Referring to fig. 1 to 5, the evaporation condensation variable frequency magnetic levitation multiple unit comprises an outdoor unit and an indoor unit; the outdoor unit comprises a variable-frequency magnetic suspension compressor 1, an evaporative condenser 2, a variable-frequency drive cooling system 3, a liquid storage device 4, an economizer 5 and a gas-liquid separator 6; the indoor unit comprises an air-cooled evaporator 7, a filter 11, an electronic expansion valve 9 and a blower. Specifically, the exhaust port 23 of the variable frequency magnetic suspension compressor 1 is connected with the cooling inlet of the evaporative condenser 2 through an exhaust pipe, and the cooling outlet of the evaporative condenser 2 is communicated with the inlet of the liquid reservoir 4; wherein the economizer 5 comprises a hot side inlet 51, a hot side outlet 52, a cold side inlet 53, a cold side outlet 54; the liquid feeding port of the liquid storage device 4 is connected with the hot side inlet 51 of the economizer 5, the cold side outlet 54 of the economizer 5 is connected with the secondary air suction port 22 of the variable frequency magnetic suspension compressor 1, the hot side outlet 52 of the economizer 5 is connected with the electronic expansion valve 9 through the liquid path branch pipe 14, the outlet of the electronic expansion valve 9 is communicated with the inlets of a plurality of air-cooled evaporators 87 through distribution pipes, the air outlet pipes of a plurality of air-cooled evaporators 87 are communicated with the inlets of the gas-liquid separators 6 through branch pipes, the air return pipes of the gas-liquid separators 6 are communicated with the primary air suction port of the variable frequency magnetic suspension compressor 1, the inlet of a cooling medium of the variable frequency drive cooling system 3 and the interface 24 of a cooling medium of a magnetic suspension compressor motor are connected with the liquid pipe branch pipe, and the outlet of the cooling medium of the variable frequency drive cooling system 3 is communicated with the inlet of the gas-liquid separators 6.

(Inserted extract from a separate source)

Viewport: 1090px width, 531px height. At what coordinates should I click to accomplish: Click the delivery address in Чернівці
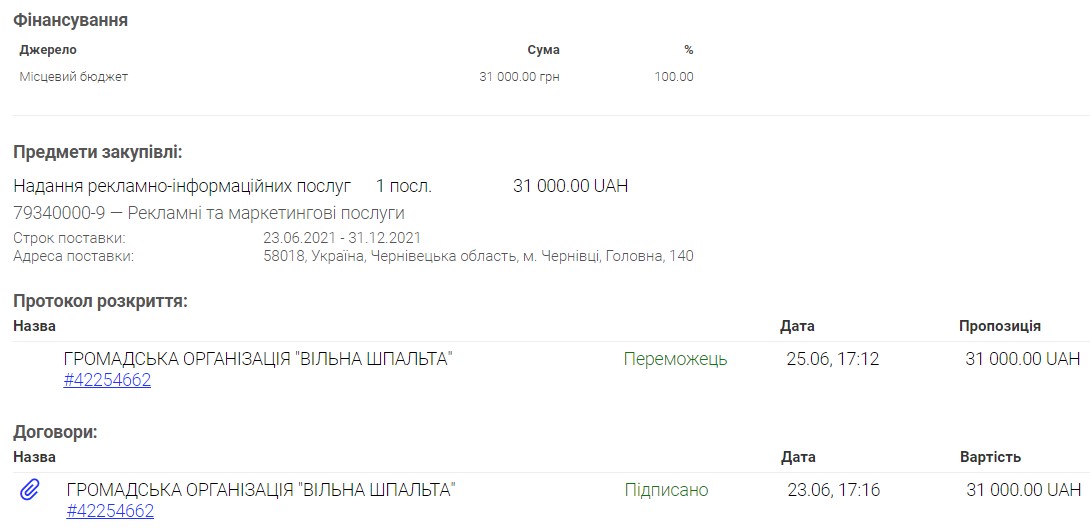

Specifically, the outdoor unit further comprises check valves 13 arranged on exhaust pipes connected with the variable-frequency magnetic suspension compressor 1 and the evaporative condenser 2, and the arrangement of the check valves 13 can prevent the compressed gas from flowing back to the exhaust ports 23.

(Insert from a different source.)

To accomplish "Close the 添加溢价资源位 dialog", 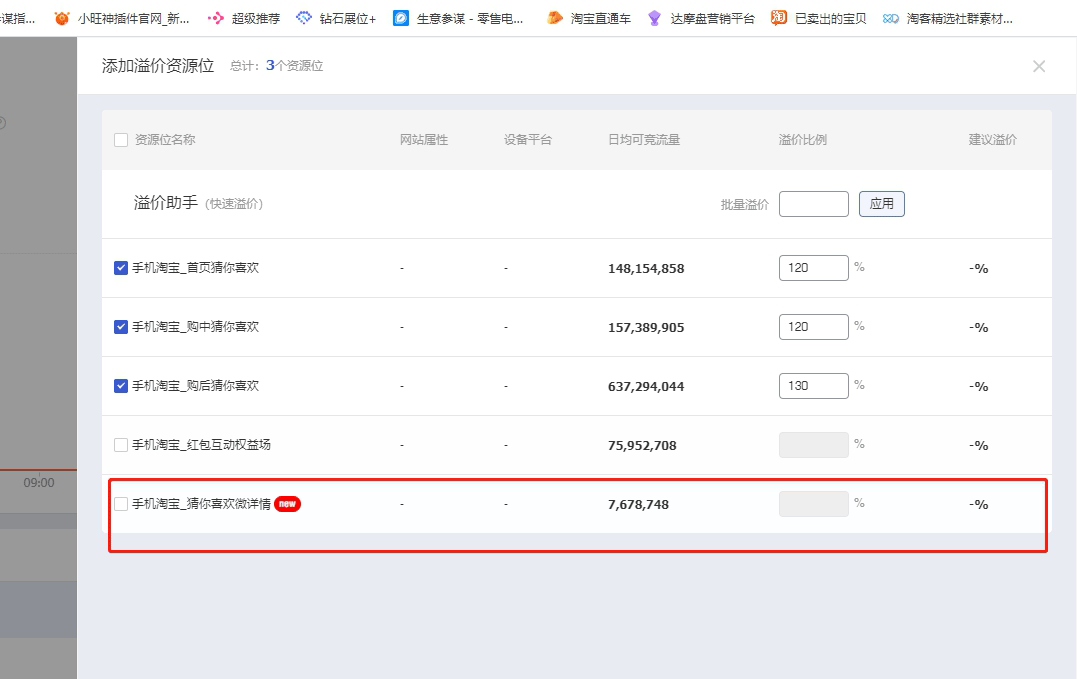I will [1038, 66].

Specifically, the outdoor unit and the indoor unit are respectively provided with a connecting liquid pipe 16, a connecting air pipe 15, a filter 11 and a ball valve 10; wherein, the check valve 13 is connected with the evaporative condenser 2 with the soft joint and the ball valve 10 to better reduce the transmission of unit vibration source and facilitate the maintenance of the system. One path of the hot side outlet 52 of the economizer 5 is connected with the angle valve 12, the filter 11 and the electronic expansion valve 9 to be led to the economizer 5, so that the liquid refrigerant at the hot side inlet 51 of the economizer 5 is cooled, and the supercooled liquid refrigerant meets the requirement of long-distance conveying. The other path of the hot side outlet 52 of the economizer 5 is connected with the angle valve 12, the filter 11 and the electromagnetic valve to be led to the interface 24 of the cooling medium of the motor of the variable frequency magnetic suspension compressor 1, so that the compressor bearing and the motor are cooled; meanwhile, the other path of the hot side outlet 52 of the economizer 5 is connected with the angle valve 12, the filter 11, the ball valve 10 and the electronic expansion valve 9 to be led to the inlet of the variable frequency driving cooling system 3, so that the variable frequency module can be cooled; the outlet of the variable frequency drive cooling system 3 is connected to the gas-liquid separator 6, and finally the gas refrigerant and the indoor unit are collected and returned to the primary air suction port of the variable frequency magnetic suspension compressor 1.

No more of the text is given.